EXCERPT TO READ:
━━━━━━

# Cleopatra Kitty



## Luvit73 (Oct 6, 2004)

Here's my kitty , can someone identify her breed ? (Was told she is a siamese/burmese mix)

Chillin with mom









My best buddy









Hold still , I'm sleepin !









Can I borrow some shades ?









Don't hate me cause I'm gorgeous !


----------



## spacemonkey (Aug 12, 2004)

She definately looks like a Siamese-mix something. She's adorable!


----------



## Mitts & Tess (Sep 4, 2004)

Oh my gosh does it get any cuter than that! Im not good at knowing what kind of breeds. But had to tell you how cute your kitten is.


----------



## Luvit73 (Oct 6, 2004)

Thanks . I think so too , but I'm biased ! lol


----------



## jessamica8 (Aug 17, 2004)

Wow, she's beautiful! I agree with spacemonkey, most definately a Siamese mix.


----------



## Tindi18 (Oct 3, 2004)

She is adorable! i love kittens! they're always soo cute!


----------



## alanna (Sep 24, 2004)

awww how cute :wink:


----------



## Doeremi (Aug 21, 2004)

Reminds me of another post! She sure is a cutie! Looks kind of like a snowshoe or as you said burmese/siamese mix. http://www.pedigree-cats.co.uk/snowshoe ... raphs.html

http://www.catforum.com/viewtopic.php?t ... t=snowshoe


----------



## Luvit73 (Oct 6, 2004)

She does kinda look like those kittens . Say , are her markings supposed to change as she gets older ? She looks to me like she's getting darker !


----------



## Doeremi (Aug 21, 2004)

Yes, I would think she would get darker, especially the darker parts (her ears, feet, tail). Although hard to imagine they are so dark right now. She's going to be a gorgeous cat.


----------



## Jonathan (Oct 10, 2004)

She looks like my cat Balor. I was told he is a Siamese mix. That's how he looked when he was that age. Here are a few pictures. He wouldn't sit still for anything. :lol: 

Jonathan


----------



## Luvit73 (Oct 6, 2004)

━━━━━━

LISTING:

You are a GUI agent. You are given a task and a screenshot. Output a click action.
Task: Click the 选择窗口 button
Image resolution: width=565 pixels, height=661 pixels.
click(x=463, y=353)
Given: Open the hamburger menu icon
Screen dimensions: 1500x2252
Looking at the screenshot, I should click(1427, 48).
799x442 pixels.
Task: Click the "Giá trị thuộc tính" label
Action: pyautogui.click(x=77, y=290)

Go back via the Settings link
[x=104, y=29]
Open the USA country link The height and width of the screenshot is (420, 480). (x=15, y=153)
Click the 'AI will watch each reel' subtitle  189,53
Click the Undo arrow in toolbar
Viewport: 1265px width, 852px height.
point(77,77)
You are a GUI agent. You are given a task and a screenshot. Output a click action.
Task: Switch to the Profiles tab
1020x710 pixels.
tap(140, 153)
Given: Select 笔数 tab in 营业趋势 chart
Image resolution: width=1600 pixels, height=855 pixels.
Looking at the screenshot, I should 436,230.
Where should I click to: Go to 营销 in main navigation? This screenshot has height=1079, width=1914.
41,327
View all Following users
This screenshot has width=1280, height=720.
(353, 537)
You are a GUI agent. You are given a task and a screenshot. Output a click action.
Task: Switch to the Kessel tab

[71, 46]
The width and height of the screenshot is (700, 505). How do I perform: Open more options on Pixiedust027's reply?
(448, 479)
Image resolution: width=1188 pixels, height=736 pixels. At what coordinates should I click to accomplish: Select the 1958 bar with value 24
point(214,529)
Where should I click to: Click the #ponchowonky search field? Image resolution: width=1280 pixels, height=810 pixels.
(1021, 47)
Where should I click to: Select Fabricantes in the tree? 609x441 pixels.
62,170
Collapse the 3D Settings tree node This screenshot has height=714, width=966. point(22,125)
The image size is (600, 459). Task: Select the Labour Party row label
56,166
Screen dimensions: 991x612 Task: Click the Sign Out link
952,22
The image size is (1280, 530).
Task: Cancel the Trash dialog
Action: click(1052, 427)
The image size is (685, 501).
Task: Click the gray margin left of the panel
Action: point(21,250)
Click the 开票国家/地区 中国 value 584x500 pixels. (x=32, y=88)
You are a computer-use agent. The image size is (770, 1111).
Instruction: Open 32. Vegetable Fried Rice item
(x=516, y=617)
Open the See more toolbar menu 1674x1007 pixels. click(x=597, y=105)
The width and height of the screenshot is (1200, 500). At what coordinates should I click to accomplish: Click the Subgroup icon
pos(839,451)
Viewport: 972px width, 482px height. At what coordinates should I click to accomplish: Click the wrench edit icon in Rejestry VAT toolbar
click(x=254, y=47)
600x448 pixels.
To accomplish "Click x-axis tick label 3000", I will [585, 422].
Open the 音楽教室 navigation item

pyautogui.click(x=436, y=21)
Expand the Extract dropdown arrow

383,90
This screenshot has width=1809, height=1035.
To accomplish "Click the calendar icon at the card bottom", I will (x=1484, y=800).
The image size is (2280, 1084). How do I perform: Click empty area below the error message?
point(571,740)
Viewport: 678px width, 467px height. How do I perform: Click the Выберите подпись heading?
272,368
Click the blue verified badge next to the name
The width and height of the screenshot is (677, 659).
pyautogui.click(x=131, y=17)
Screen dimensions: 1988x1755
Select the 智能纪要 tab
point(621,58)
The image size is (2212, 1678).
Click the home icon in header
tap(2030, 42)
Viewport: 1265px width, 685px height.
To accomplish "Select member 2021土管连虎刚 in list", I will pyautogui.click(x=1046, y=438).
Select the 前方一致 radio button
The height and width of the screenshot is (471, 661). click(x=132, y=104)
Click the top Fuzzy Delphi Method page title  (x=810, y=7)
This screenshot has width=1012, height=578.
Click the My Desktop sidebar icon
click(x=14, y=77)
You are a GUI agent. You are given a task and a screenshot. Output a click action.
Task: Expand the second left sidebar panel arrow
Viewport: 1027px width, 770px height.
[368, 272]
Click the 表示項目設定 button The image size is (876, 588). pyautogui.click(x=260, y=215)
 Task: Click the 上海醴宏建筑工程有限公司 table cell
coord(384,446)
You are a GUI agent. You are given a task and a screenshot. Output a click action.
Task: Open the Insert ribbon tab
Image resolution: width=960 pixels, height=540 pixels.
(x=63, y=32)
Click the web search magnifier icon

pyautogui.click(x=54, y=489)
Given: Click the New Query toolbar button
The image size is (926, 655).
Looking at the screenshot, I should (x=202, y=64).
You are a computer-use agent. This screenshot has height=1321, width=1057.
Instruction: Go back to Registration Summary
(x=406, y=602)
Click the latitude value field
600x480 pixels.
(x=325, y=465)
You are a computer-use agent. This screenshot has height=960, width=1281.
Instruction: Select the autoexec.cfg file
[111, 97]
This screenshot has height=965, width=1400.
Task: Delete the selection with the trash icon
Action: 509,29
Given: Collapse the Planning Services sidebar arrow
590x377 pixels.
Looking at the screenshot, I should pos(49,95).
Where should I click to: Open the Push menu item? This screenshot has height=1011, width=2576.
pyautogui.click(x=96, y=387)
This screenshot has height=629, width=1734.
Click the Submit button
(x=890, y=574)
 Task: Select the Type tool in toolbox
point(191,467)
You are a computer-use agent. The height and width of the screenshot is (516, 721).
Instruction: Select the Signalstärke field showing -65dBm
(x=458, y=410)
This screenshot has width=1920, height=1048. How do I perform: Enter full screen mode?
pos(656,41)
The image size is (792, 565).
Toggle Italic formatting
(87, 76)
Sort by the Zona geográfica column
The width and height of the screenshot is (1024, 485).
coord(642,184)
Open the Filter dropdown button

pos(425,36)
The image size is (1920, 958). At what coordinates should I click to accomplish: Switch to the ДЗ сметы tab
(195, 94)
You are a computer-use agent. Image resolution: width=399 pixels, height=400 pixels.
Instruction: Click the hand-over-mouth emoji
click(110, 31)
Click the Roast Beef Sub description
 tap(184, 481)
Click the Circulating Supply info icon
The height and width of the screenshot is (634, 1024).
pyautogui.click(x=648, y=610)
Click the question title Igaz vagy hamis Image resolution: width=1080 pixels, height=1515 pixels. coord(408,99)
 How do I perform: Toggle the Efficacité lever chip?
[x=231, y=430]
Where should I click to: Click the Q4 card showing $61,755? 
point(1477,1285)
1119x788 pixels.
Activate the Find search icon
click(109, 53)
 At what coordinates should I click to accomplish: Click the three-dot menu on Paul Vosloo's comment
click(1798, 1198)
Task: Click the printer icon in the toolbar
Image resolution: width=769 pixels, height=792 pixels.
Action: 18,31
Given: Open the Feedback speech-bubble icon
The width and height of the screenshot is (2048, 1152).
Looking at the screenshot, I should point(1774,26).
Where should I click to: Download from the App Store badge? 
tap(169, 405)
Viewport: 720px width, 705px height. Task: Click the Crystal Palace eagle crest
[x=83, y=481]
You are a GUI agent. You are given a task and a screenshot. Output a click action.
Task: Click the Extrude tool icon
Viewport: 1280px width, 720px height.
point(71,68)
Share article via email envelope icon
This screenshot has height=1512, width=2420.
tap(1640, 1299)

━━━━━━

PROBLEM STATEMENT:
Copy out the whole forum thread about Cleopatra Kitty, word for word and without any changes.

EXPECTED OUTPUT:
# Cleopatra Kitty



## Luvit73 (Oct 6, 2004)

Here's my kitty , can someone identify her breed ? (Was told she is a siamese/burmese mix)

Chillin with mom









My best buddy









Hold still , I'm sleepin !









Can I borrow some shades ?









Don't hate me cause I'm gorgeous !


----------



## spacemonkey (Aug 12, 2004)

She definately looks like a Siamese-mix something. She's adorable!


----------



## Mitts & Tess (Sep 4, 2004)

Oh my gosh does it get any cuter than that! Im not good at knowing what kind of breeds. But had to tell you how cute your kitten is.


----------



## Luvit73 (Oct 6, 2004)

Thanks . I think so too , but I'm biased ! lol


----------



## jessamica8 (Aug 17, 2004)

Wow, she's beautiful! I agree with spacemonkey, most definately a Siamese mix.


----------



## Tindi18 (Oct 3, 2004)

She is adorable! i love kittens! they're always soo cute!


----------



## alanna (Sep 24, 2004)

awww how cute :wink:


----------



## Doeremi (Aug 21, 2004)

Reminds me of another post! She sure is a cutie! Looks kind of like a snowshoe or as you said burmese/siamese mix. http://www.pedigree-cats.co.uk/snowshoe ... raphs.html

http://www.catforum.com/viewtopic.php?t ... t=snowshoe


----------



## Luvit73 (Oct 6, 2004)

She does kinda look like those kittens . Say , are her markings supposed to change as she gets older ? She looks to me like she's getting darker !


----------



## Doeremi (Aug 21, 2004)

Yes, I would think she would get darker, especially the darker parts (her ears, feet, tail). Although hard to imagine they are so dark right now. She's going to be a gorgeous cat.


----------



## Jonathan (Oct 10, 2004)

She looks like my cat Balor. I was told he is a Siamese mix. That's how he looked when he was that age. Here are a few pictures. He wouldn't sit still for anything. :lol: 

Jonathan


----------



## Luvit73 (Oct 6, 2004)